Делегации британских профсоюзов и лейбористской партии, которая посетила его 10 июня 1920 года, Кропоткин передал знаменитое «Письмо к западноевропейским рабочим». Вновь осудив интервенцию иностранных держав против русской революции, отдав должное преобразованиям большевиков и левых эсеров, «величайшей идее» Советов, он снова резко высказался против партийной диктатуры и господства чиновников. Теперь он призвал европейских товарищей учиться на печальном опыте России: «На этом пути не завершить дела революции, она становится неосуществимой. Вот почему я считаю своей обязанностью честно предостеречь вас от такого образа действий».

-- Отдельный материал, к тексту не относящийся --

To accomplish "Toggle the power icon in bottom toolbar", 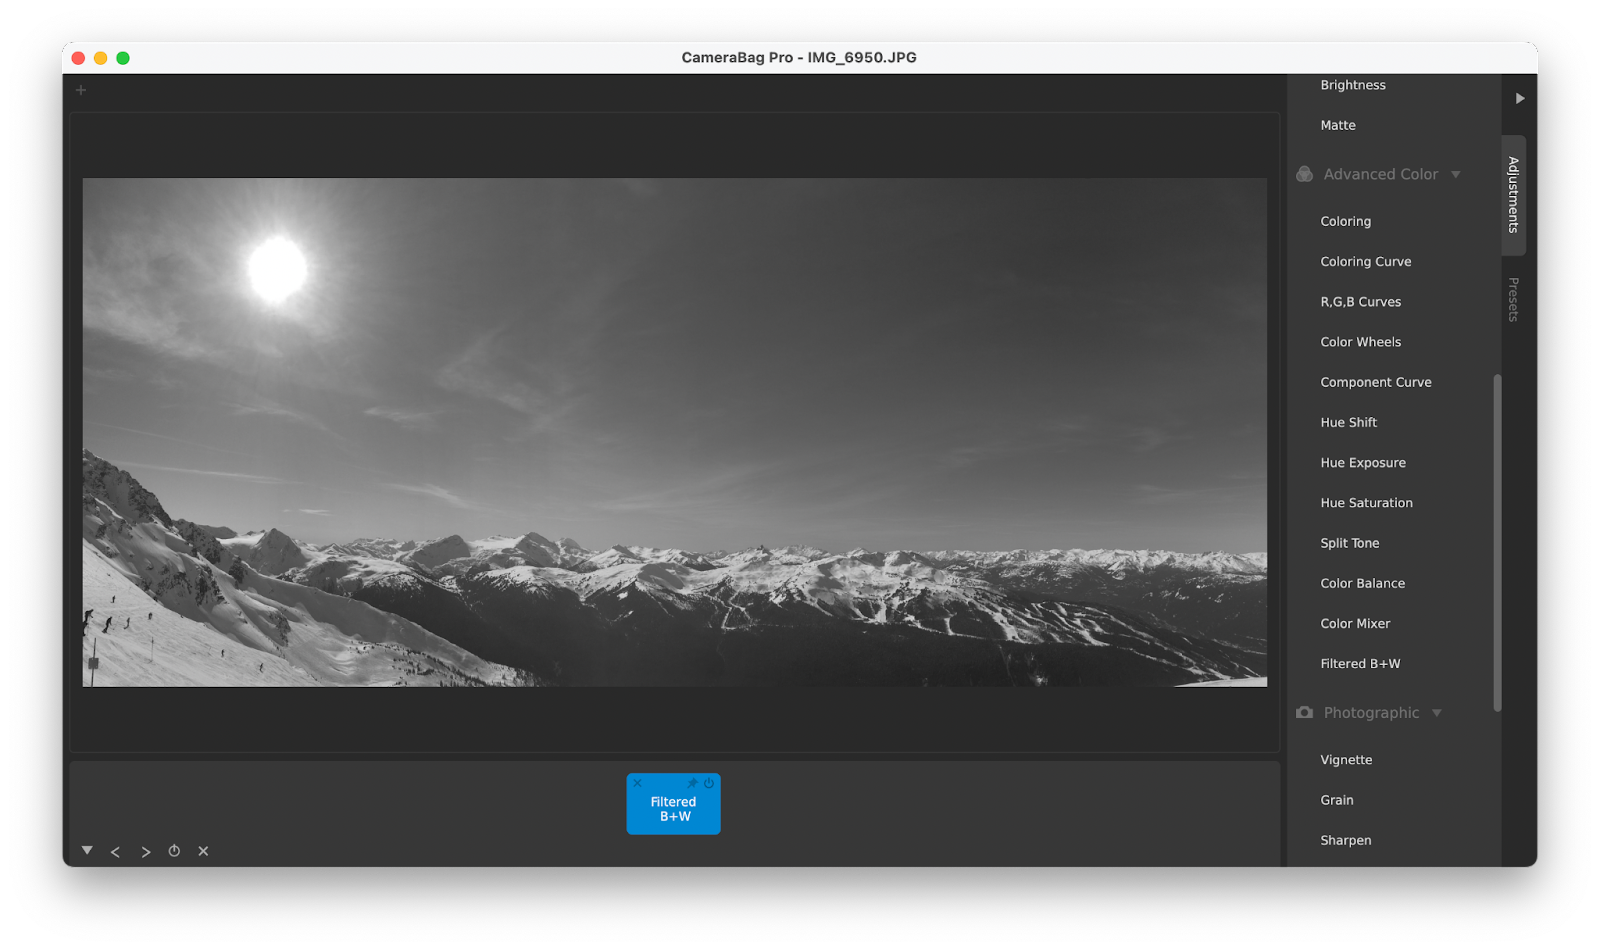I will 174,851.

Петр Алексеевич все еще надеется на революцию в Европе и развитие мирового анархо-синдикалистского движения. В том же письме он возвращается к своей старой идее: «нужно возродить идею великого Интернационала всех трудящихся мира, – но не в виде союза, руководимого одной партией… должен существовать общий для них всех Союз всех тред-юнионов мира, объединяющий всех тех, кто создает общественное богатство, с целью освобождения производства от его теперешнего порабощения капиталом»[1844].

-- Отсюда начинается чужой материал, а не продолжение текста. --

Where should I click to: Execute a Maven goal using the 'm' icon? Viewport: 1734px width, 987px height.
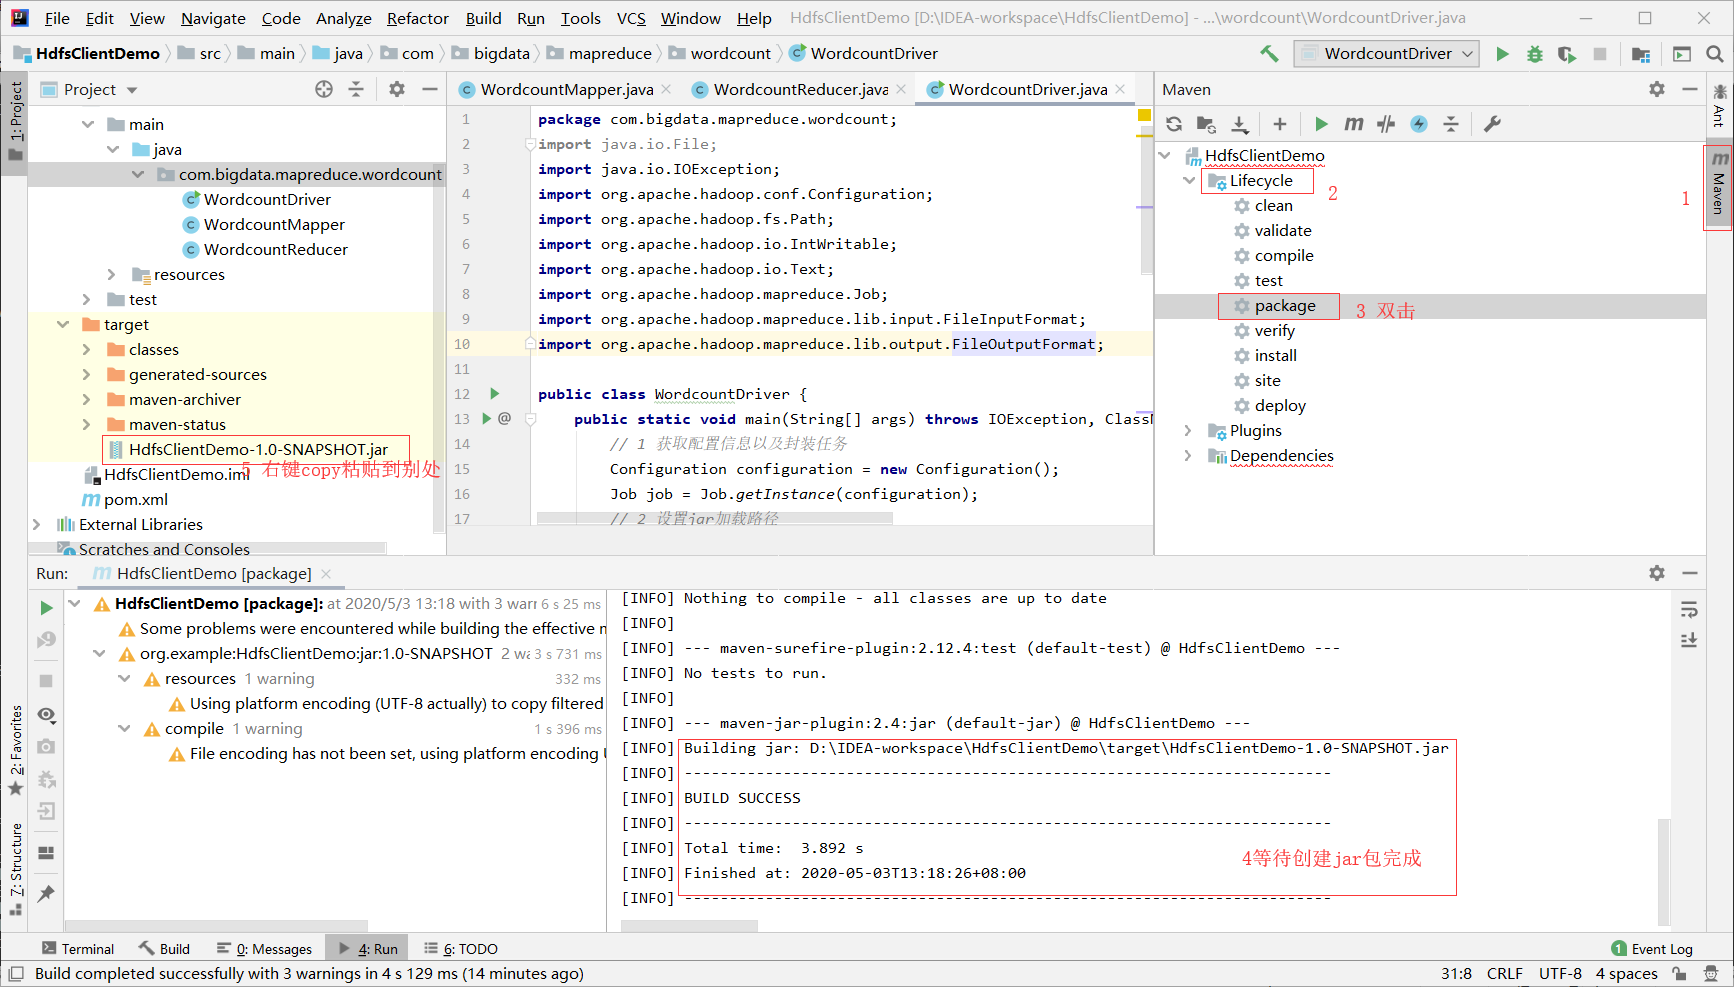tap(1353, 124)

В этом письме он прогнозировал поражение большевистского социального эксперимента: «…строительство коммунистической республики по принципу строго централизованного государственного коммунизма, под железным правлением партийной диктатуры, завершится крахом»[1845]. Кропоткин обвинял большевиков в ликвидации широкого общественного самоуправления, созданного самими рабочими, крестьянами и солдатами во время революционных событий 1917 года. Такова печальная участь Советов, превратившихся в придаток правящей партии. «Рабочие Советы прекратили осуществлять свободное руководство тогда, когда в стране не стало свободы печати: мы очутились в такой ситуации около двух лет назад, а предлогом для таких мер было военное положение. Более того, Советы рабочих и крестьянских депутатов утратили все свое значение, как только была прекращена свободная предвыборная агитация и выборы стали проводиться под давлением партийной диктатуры»[1846], – писал Кропоткин. Фактически он выдвигал большевикам те же обвинения, которые можно было услышать из уст махновцев, крестьянских повстанцев Алтая и Сибири, Тамбовщины и Воронежской губернии, а позднее – восставших матросов Кронштадта[1847]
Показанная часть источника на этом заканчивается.